A meeting was held on Monday in Switzerland at the Bank for International Settlements (BIS) between the 26 global central banks and the founders of Libra. In a Twitter thread, Marcus mentioned, “recently there's been a lot of talk about how Libra could threaten the sovereignty of Nations when it comes to money. I wanted to take the opportunity to debunk that notion.”
Marcus heavily defended Libra and said the stablecoin is designed to be a “better payment network and system running on top of existing currencies and delivering meaningful value to consumers all around the world.
Calibra CEO reiterated the fact that the Libra stablecoin project does not intend to form a new currency, but the goal is to build a better payment network system that would be running on top of existing currencies. He stressed that money creation would “strictly remain in the province of sovereign nations.”
Noting that Libra will be backed 1:1 by several strong currencies, Marcus emphasized that the Libra Association strongly urges regulators to have a strict oversight to prevent the company from not upholding its 1:1 backing commitment. Marcus said:
“We believe strong regulatory oversight preventing the Libra Association from deviating from its full 1:1 backing commitment is desirable.”

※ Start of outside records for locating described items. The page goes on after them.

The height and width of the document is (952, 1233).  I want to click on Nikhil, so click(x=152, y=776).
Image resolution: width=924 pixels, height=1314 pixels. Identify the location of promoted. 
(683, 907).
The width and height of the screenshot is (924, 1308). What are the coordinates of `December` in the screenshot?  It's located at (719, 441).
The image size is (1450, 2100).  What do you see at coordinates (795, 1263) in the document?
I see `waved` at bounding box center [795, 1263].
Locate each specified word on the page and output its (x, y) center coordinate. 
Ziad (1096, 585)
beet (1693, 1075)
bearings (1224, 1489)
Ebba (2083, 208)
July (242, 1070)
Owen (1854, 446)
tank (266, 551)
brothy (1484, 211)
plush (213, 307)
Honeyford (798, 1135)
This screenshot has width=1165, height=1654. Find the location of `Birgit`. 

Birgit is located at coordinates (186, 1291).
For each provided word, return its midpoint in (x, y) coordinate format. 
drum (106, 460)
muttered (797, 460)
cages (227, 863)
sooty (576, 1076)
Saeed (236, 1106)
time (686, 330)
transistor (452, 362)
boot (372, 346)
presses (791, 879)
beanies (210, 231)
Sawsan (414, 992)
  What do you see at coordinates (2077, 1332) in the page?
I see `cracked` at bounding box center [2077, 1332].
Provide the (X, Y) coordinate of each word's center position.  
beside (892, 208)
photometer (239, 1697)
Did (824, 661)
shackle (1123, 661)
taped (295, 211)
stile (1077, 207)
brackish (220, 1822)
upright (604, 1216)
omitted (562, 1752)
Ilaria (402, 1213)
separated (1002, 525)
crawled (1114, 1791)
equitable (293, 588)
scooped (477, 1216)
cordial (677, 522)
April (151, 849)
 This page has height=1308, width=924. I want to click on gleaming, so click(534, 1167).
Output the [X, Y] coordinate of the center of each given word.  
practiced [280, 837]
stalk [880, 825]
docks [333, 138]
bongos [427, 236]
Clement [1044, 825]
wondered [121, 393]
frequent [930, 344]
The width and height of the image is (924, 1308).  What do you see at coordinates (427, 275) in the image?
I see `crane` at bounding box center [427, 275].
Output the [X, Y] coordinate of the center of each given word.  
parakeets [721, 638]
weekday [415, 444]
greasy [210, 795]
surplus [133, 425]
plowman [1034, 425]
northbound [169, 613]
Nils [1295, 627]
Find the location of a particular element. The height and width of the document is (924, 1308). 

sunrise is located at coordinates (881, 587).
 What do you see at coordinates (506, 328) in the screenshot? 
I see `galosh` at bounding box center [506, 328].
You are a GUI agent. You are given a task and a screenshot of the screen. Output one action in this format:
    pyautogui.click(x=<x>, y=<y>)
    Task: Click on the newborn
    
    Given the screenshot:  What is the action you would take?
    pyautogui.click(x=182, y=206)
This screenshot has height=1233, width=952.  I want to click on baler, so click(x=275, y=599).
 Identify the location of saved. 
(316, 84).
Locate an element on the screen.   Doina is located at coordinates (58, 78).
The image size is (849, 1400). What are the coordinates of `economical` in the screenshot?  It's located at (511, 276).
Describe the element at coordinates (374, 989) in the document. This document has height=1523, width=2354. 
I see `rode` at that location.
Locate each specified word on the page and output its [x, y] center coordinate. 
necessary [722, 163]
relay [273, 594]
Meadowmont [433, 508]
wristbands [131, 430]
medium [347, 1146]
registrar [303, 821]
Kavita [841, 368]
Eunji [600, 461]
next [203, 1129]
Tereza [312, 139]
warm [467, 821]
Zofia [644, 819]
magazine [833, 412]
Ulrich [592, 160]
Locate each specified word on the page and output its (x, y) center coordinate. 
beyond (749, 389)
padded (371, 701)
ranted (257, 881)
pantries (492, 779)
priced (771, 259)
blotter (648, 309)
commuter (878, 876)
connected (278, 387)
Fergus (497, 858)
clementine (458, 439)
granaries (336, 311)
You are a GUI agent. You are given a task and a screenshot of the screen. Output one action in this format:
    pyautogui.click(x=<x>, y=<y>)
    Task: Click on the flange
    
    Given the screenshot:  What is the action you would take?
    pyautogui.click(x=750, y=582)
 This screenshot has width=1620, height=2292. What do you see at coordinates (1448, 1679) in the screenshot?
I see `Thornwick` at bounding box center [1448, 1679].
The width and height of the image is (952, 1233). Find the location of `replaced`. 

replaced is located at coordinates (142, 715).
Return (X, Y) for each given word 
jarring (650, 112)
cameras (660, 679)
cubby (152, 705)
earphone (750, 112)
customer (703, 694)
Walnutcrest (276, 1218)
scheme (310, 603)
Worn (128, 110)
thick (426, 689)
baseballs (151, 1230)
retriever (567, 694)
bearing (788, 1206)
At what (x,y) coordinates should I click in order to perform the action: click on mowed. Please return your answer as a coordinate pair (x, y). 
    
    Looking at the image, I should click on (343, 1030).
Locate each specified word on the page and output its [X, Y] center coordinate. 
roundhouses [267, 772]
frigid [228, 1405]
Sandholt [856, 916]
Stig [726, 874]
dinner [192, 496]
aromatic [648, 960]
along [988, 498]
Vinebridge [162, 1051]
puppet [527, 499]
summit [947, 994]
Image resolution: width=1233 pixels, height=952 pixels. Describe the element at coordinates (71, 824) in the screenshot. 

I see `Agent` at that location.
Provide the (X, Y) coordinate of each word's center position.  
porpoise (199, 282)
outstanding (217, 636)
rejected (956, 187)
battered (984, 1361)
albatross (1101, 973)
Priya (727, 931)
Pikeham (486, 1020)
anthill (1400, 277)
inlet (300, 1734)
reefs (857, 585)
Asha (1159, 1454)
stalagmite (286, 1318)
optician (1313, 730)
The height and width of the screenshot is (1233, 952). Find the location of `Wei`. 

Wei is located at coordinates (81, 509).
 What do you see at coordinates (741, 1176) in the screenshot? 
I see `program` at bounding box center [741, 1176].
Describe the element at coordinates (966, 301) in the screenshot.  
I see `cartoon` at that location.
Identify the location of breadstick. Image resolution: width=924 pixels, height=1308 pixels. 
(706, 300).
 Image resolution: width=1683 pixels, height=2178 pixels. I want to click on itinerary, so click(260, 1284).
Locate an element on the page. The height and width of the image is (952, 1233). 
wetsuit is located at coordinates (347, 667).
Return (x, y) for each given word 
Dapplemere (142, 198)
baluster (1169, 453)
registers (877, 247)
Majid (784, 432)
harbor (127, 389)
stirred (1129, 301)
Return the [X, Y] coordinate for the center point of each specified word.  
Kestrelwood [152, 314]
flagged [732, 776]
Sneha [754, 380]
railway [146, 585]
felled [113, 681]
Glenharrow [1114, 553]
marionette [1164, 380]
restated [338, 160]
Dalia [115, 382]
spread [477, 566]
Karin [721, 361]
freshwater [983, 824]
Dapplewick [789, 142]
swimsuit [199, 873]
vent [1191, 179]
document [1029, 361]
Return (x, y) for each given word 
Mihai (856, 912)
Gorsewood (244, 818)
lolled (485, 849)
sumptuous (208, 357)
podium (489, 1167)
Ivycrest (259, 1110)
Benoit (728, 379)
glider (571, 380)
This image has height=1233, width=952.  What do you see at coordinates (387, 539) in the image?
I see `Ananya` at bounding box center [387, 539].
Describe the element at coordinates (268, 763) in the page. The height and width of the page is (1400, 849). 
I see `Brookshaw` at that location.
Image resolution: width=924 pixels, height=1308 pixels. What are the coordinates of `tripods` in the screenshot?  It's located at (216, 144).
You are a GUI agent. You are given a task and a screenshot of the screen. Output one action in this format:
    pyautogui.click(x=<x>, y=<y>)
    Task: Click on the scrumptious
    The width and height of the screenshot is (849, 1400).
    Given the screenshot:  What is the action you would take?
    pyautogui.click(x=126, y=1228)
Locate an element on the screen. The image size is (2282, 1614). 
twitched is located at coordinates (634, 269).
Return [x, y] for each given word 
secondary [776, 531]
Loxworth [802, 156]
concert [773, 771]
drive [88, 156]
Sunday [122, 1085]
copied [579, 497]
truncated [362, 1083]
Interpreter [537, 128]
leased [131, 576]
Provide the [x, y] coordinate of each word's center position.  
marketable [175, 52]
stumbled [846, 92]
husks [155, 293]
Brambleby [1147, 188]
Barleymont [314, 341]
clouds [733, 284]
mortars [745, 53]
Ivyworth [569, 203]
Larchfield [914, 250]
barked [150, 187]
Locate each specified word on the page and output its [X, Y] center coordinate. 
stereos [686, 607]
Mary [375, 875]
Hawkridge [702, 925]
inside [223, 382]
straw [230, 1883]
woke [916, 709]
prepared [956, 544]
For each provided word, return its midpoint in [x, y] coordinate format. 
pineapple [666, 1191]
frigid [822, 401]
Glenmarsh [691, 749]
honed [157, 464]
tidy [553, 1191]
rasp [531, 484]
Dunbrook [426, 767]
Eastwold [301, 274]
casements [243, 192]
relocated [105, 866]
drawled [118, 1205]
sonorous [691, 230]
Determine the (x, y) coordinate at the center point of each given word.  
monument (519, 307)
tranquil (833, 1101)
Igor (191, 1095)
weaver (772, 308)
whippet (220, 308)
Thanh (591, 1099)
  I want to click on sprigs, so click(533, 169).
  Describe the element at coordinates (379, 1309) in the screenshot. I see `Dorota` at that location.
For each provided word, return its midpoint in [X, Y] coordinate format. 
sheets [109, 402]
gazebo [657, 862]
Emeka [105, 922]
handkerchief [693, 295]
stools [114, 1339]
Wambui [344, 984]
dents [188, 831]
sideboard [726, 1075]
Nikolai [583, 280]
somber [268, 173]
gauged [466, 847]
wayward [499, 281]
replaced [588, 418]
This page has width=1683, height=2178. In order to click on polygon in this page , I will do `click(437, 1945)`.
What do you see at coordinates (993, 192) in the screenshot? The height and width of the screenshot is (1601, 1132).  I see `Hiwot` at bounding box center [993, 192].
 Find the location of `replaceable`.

ECB: Stablecoins like Libra pose serious risks to public policy priorities
At a meeting at the BIS on Monday in Switzerland, European Central Bank (ECB) board member Benoit Coeure mentioned a few regulatory issues surrounding stablecoins, stating:
“Stablecoins are largely untested, especially on the scale required to run a global payment system. [...] They give rise to a number of serious risks related to public policy priorities. The bar for regulatory approval will be high.”